Des échantillons de suivi provenant d’un sous-groupe de participants ont confirmé que l’initiation ou l’arrêt de certains traitements entraînait des modifications prévisibles du microbiote intestinal. Les effets prolongés des inhibiteurs de la pompe à protons, des inhibiteurs sélectifs de la recapture de la sérotonine (des antidépresseurs) et des antibiotiques (notamment les pénicillines et les macrolides) ont ainsi été corroborés.

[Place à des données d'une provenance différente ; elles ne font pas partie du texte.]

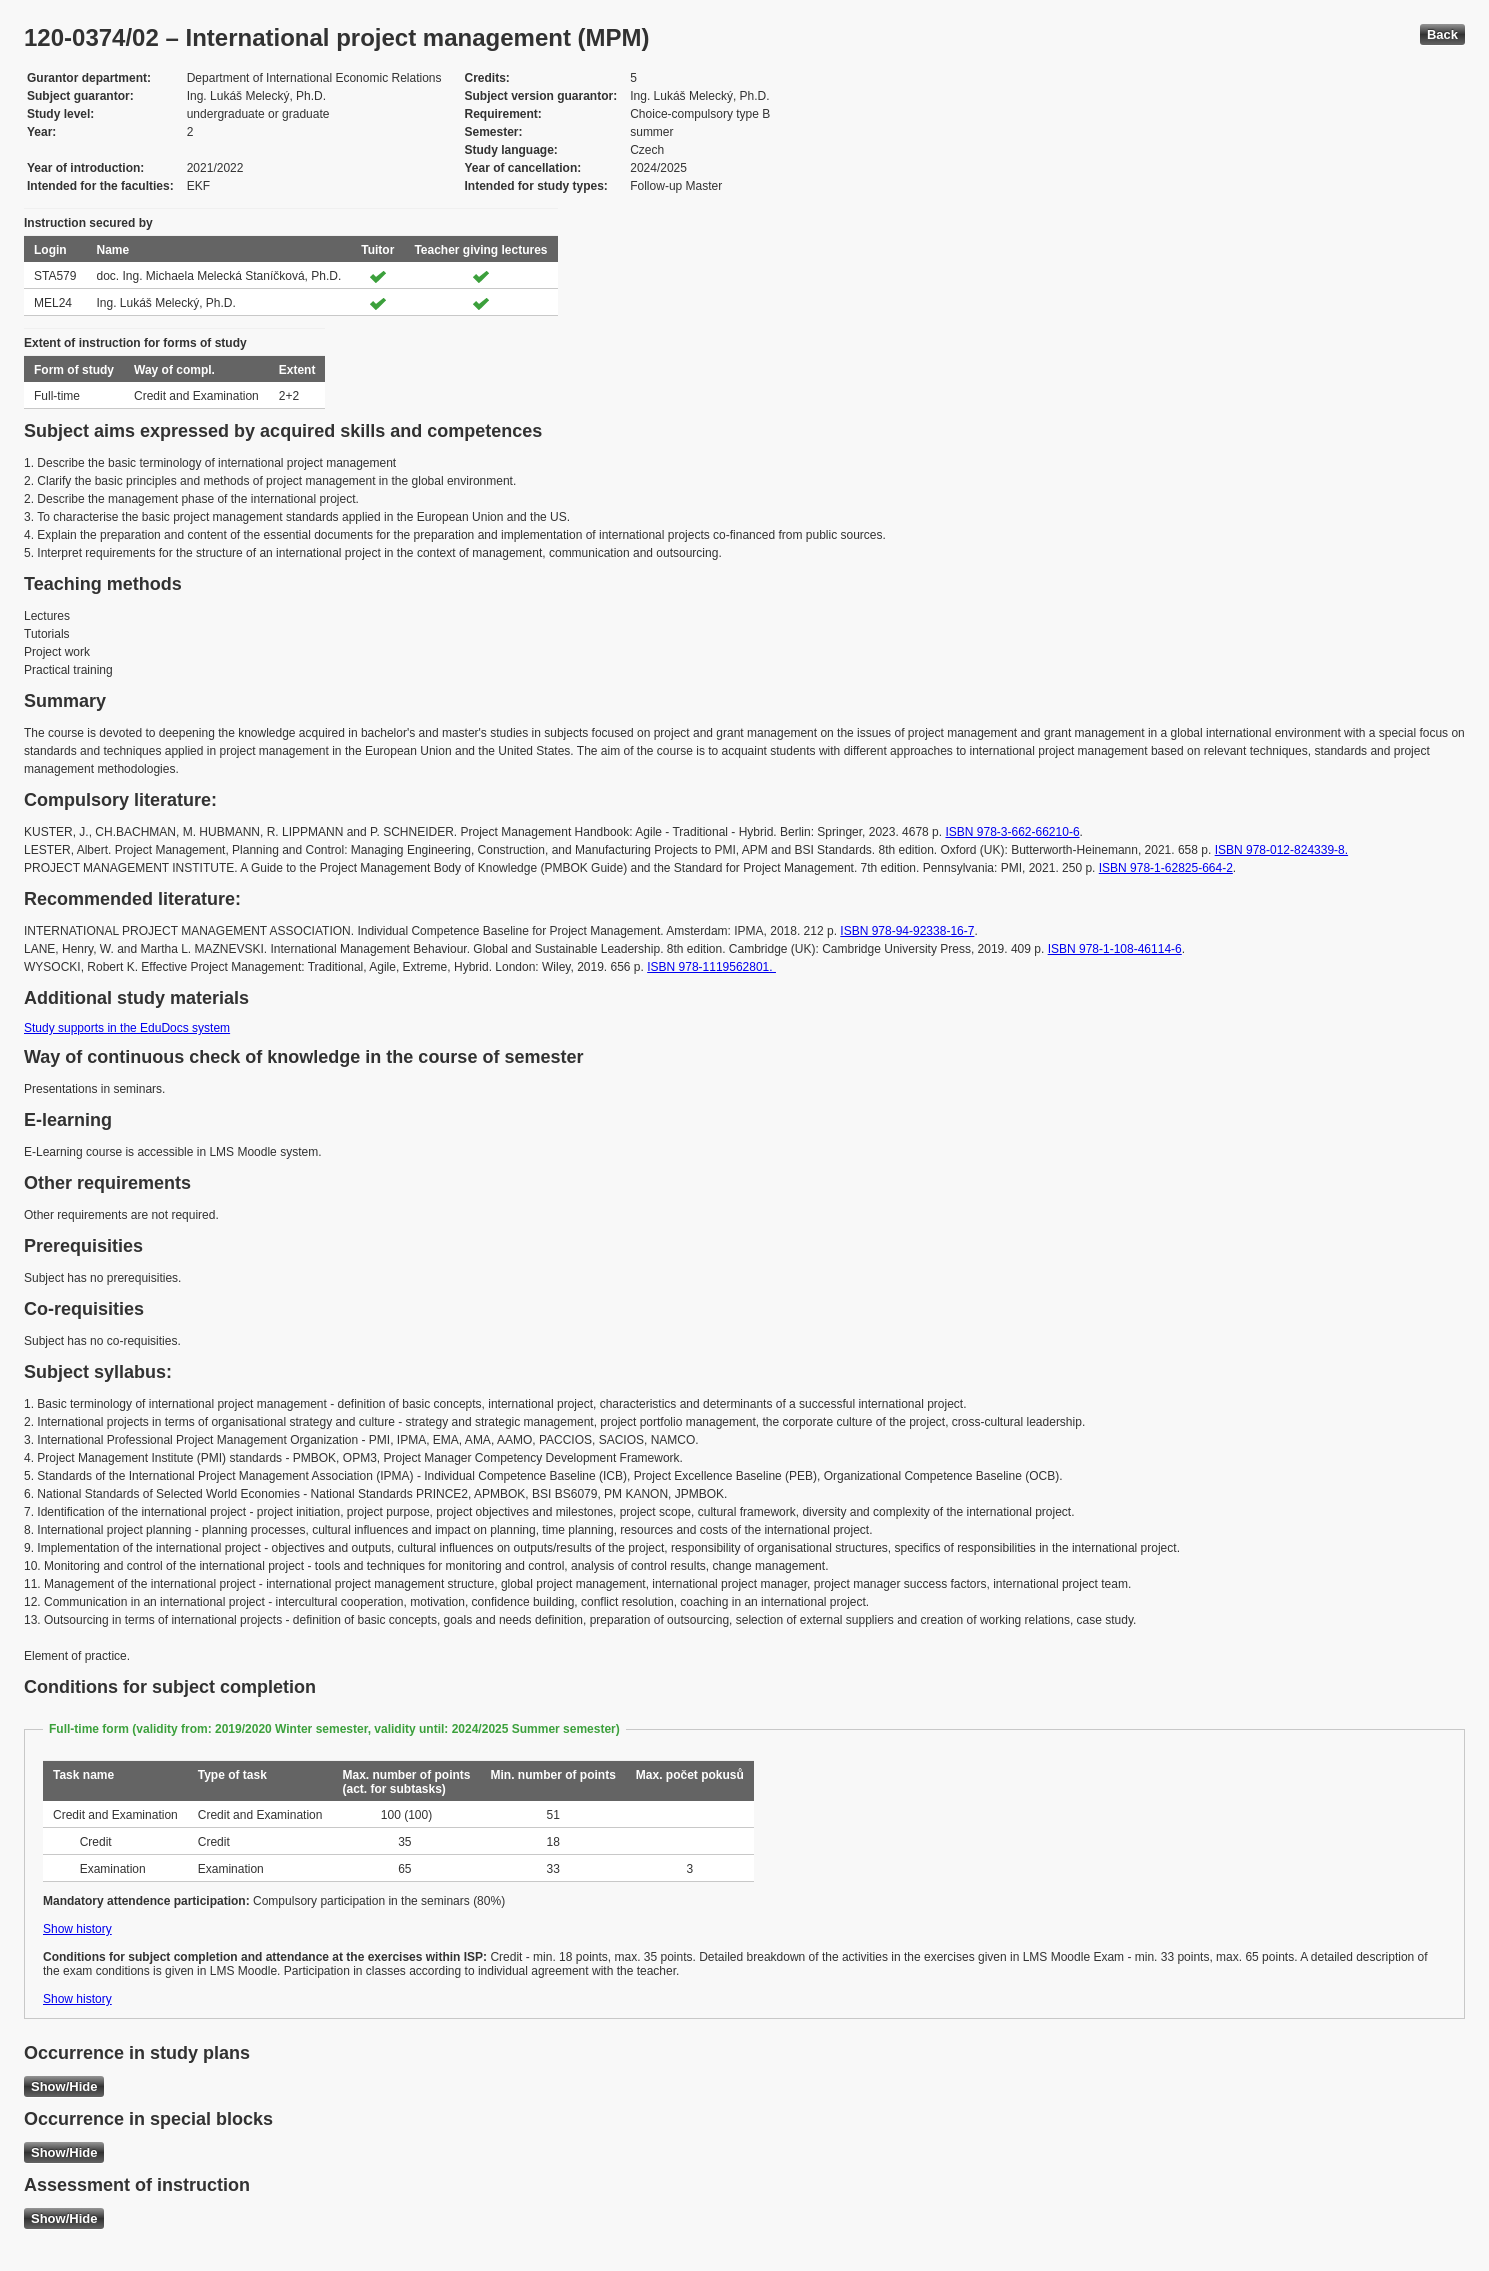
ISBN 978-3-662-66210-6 (1012, 832)
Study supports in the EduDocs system (127, 1028)
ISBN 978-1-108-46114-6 (1115, 949)
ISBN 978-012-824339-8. (1281, 850)
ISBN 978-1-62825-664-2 (1166, 868)
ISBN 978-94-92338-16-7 (907, 931)
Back (1442, 34)
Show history (77, 1929)
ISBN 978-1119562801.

La taille réduite de cet échantillon limite cependant la portée des conclusions. D’autres travaux devront confirmer ces observations. L’équipe estime néanmoins que, bien que préliminaires, ces résultats soulignent l’importance de prendre en compte l’historique médicamenteux des patients dans l’étude de l’implication du microbiote dans diverses pathologies.

« Il s’agit d’une évaluation systématique et complète des effets à long terme des médicaments sur le microbiome, réalisée à partir de données médicales réelles », précise Elin Org, auteure correspondante de l’étude. « Nous espérons que ces résultats inciteront chercheurs et cliniciens à considérer l’historique médicamenteux dans l’interprétation des données microbiologiques », conclut-elle.